Potter was guilty. He may not have Petrified the cat, but there was no logical reason for him to be in the corridor at all. The rest of the students had been at the Halloween feast, and while it was Nick's 500th deathday, Severus couldn't think of a fathomable thing that would make a child, and a twelve year old child at that, want to visit one of those overly dull affairs.

Then again, Potter had always been a martyr for some cause or other. He was probably championing the cause for ghosts who hadn't been properly decapitated, or for those ghosts that wallowed in their own perpetual season of discontent.

Severus opened his mouth to make some suitably sarcastic comment, and hide the smirk threatening to cross his face from a combination of his own acerbic thoughts and the expression on Potter, Granger and the youngest Weasley boy's faces, but was abruptly stopped.
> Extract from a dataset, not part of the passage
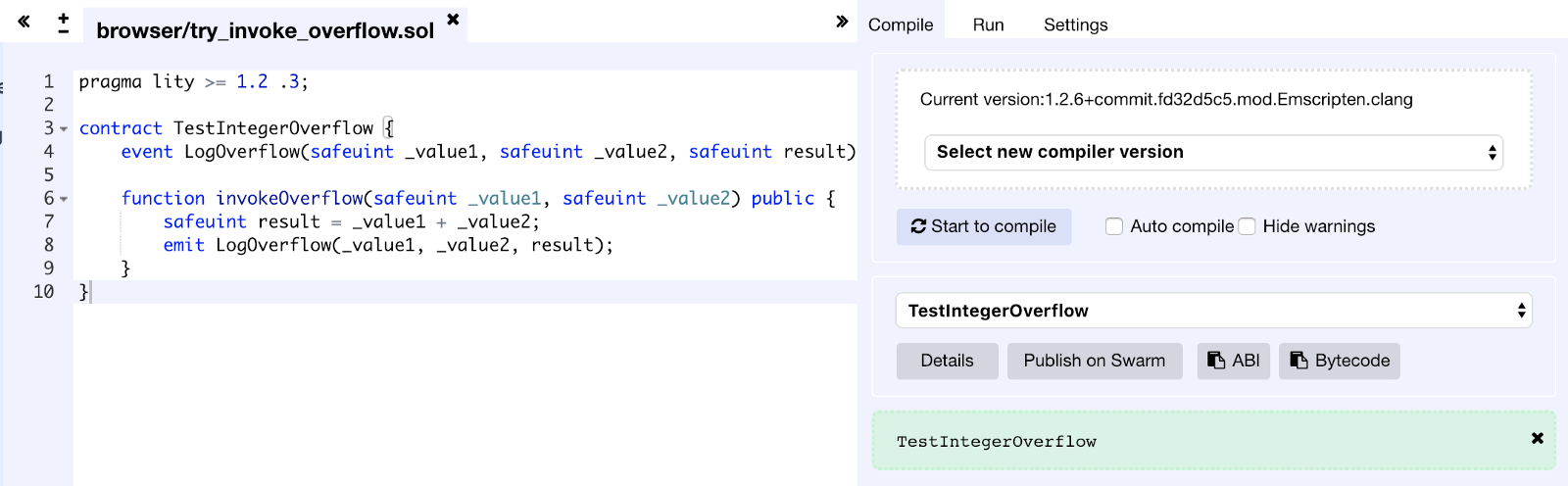
Task: Fold the contract block at line 3
Action: tap(64, 129)
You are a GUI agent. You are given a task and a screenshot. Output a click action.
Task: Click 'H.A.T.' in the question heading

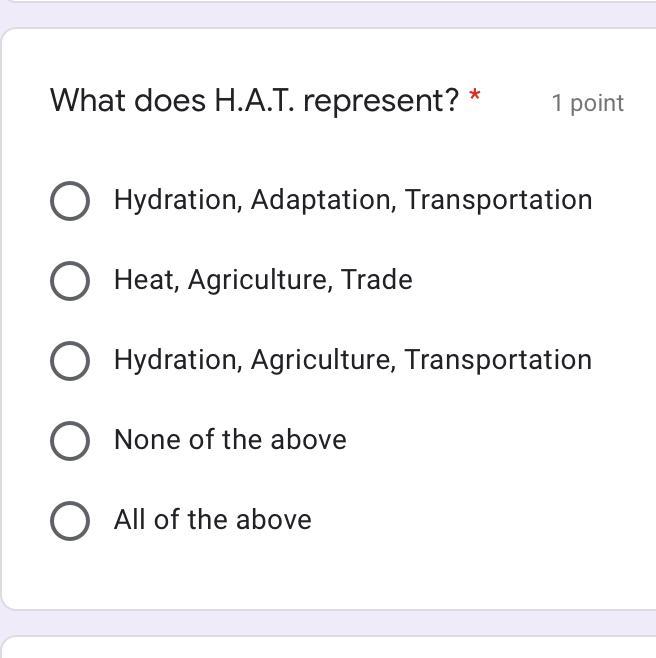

He snapped his mouth shut in complete bafflement as, somehow, seemingly from out of nowhere, Potter was abruptly slammed into the wall face forwards. The Potter boy collapsed in a moaning heap with a cloud of dust against the walls covered with shocked images of Lockhart.

Only something appeared to be different.

The Granger girl shrieked, running forward at the same time, and Severus watched it all like it was in slow motion. Something was wrong with this scenario, completely and utterly wrong, and it wasn't even anything to do with the fact that Potter had just escaped a good and just rollicking from the happy powers that could expel him at will.

To his side, Professor McGonagall gasped. With good reason, Severus thought in a daze. Belatedly pulling out his wand, he looked on slowly as the Weasley boy and Dumbledore helped Potter to his feet.

Potter looked shaken, bruised and pleasingly bloody; but he also looked a good ten years older, and was clad in what looked alarmingly close to the night-ops gear of the Unspeakables.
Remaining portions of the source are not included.